If a line in the entries below includes "Josef", show that line.
::: RECORDED INFORMATION :::
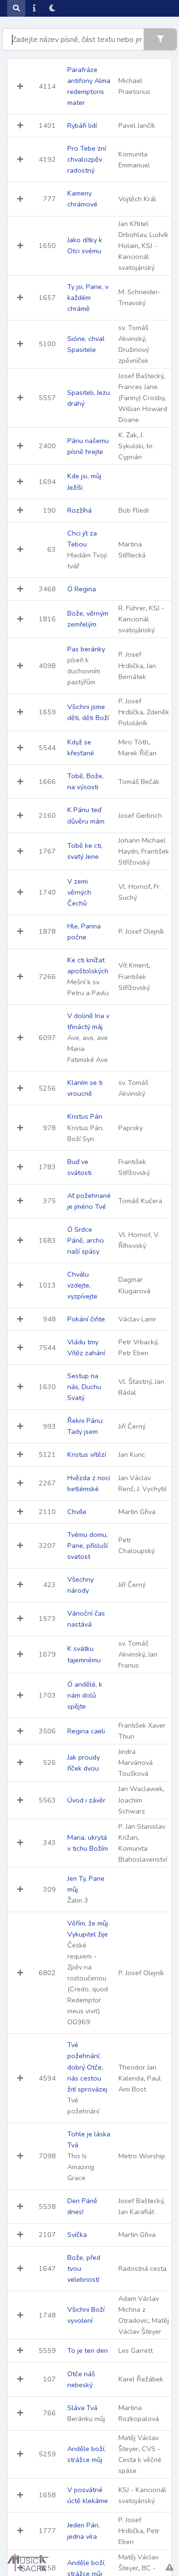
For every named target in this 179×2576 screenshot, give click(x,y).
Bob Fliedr (133, 510)
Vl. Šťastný (134, 1381)
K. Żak (127, 435)
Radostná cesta (142, 2268)
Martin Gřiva (137, 1511)
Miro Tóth (133, 742)
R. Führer (132, 608)
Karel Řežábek (140, 2379)
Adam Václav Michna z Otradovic (138, 2309)
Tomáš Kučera (140, 1201)
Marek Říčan (137, 753)
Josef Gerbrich (140, 815)
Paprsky (130, 1128)
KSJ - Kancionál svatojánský (137, 256)
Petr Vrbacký (137, 1342)
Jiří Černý (132, 1426)
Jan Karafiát (136, 2211)
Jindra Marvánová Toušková (135, 1762)
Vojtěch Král (137, 199)
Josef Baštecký (140, 376)
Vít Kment (133, 965)
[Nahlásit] (169, 2567)
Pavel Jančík (136, 125)
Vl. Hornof (134, 886)
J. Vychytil (152, 1489)
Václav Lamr (137, 1319)
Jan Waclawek (140, 1788)
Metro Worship (141, 2156)
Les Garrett (135, 2350)
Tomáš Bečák (138, 781)
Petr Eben (133, 1353)
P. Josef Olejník (141, 931)
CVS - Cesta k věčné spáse (139, 2459)
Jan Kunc (131, 1454)
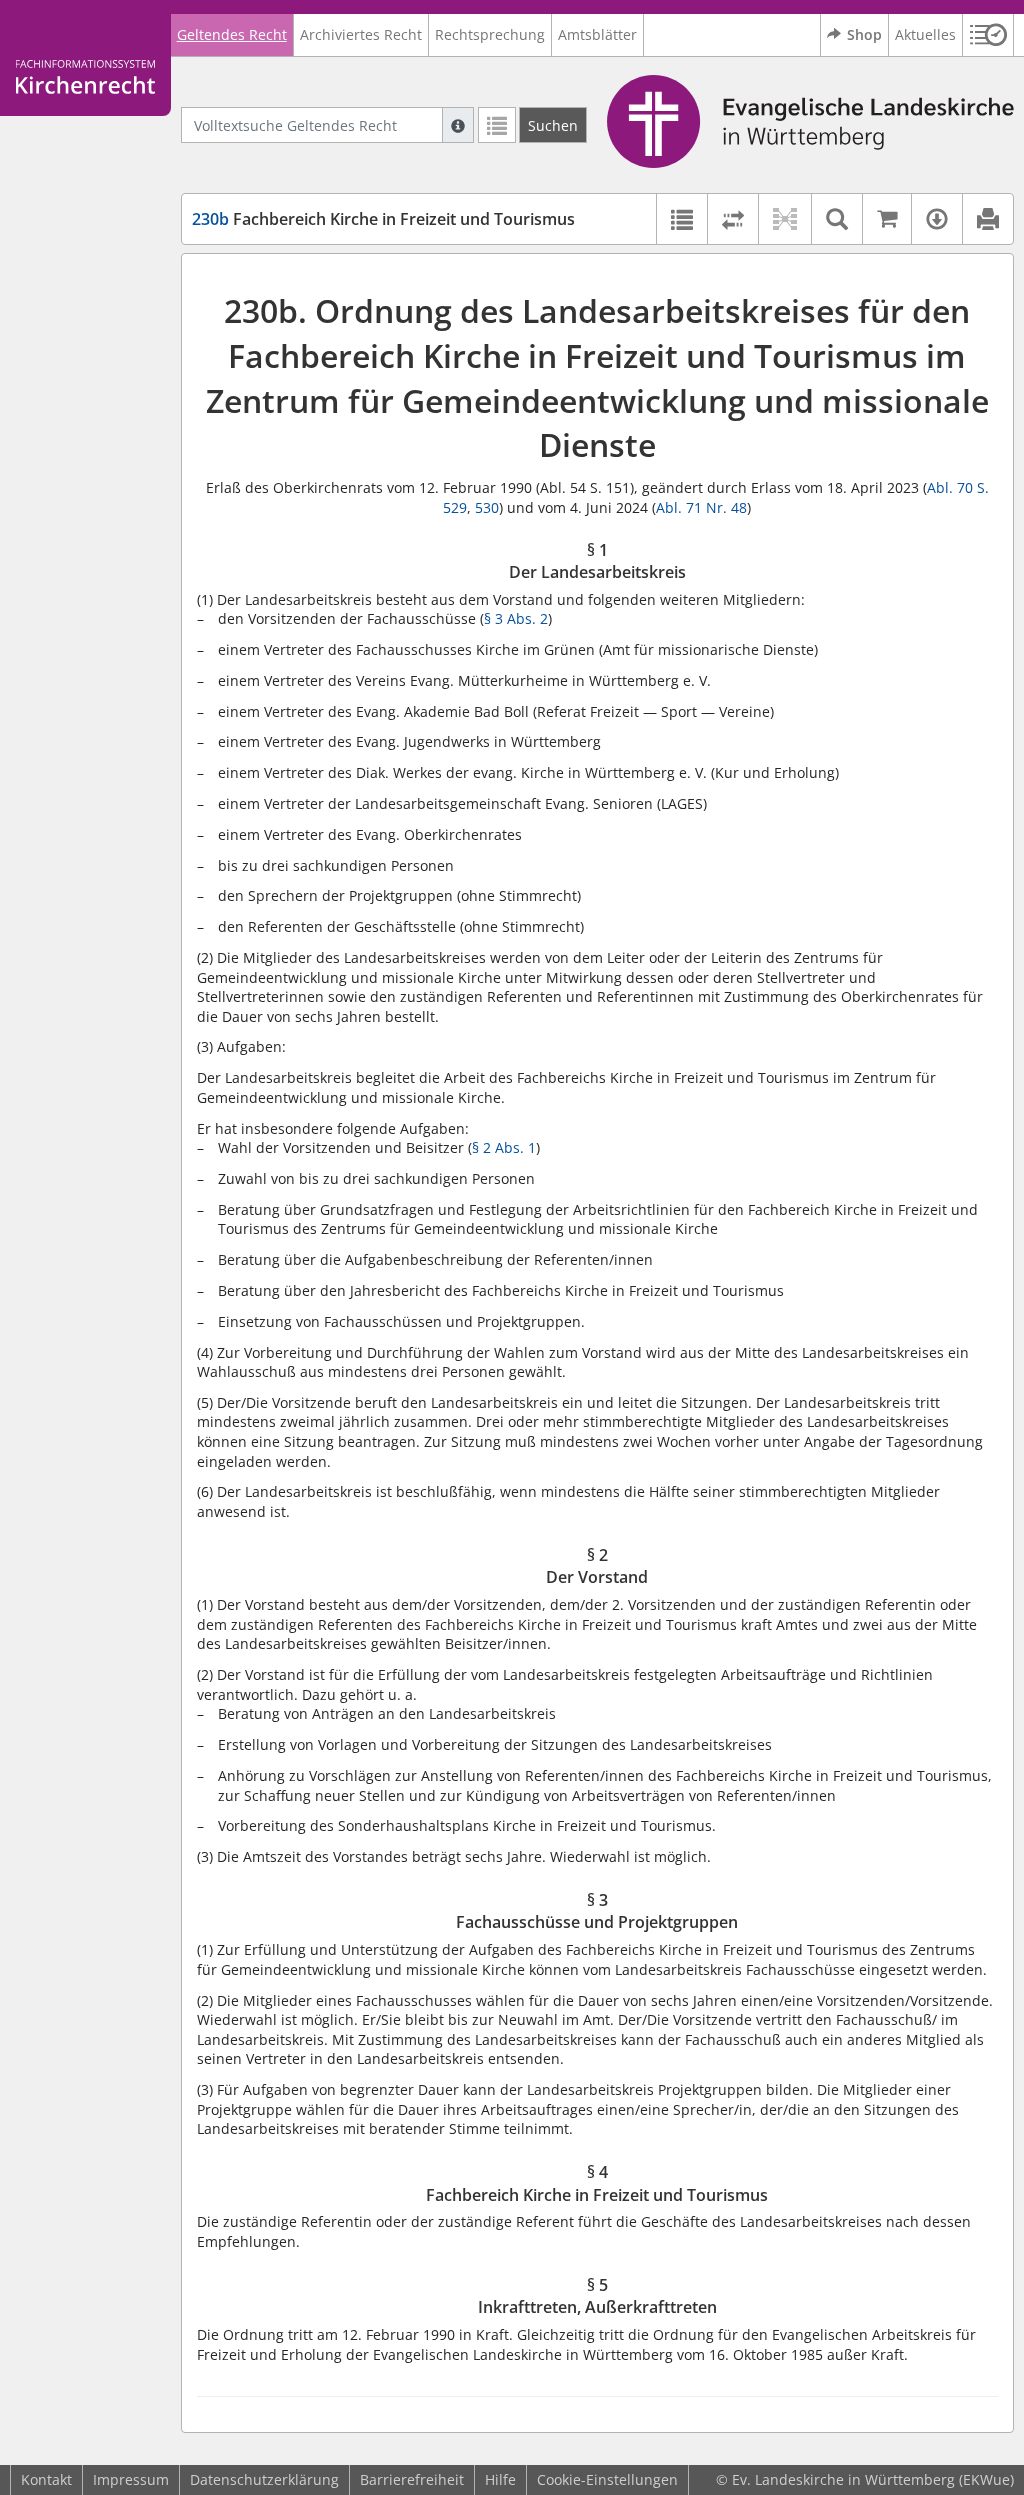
:::
RESPONSE:
Josef Gerbrich (140, 815)
Josef Baštecký (140, 376)
P. Josef Olejník (141, 931)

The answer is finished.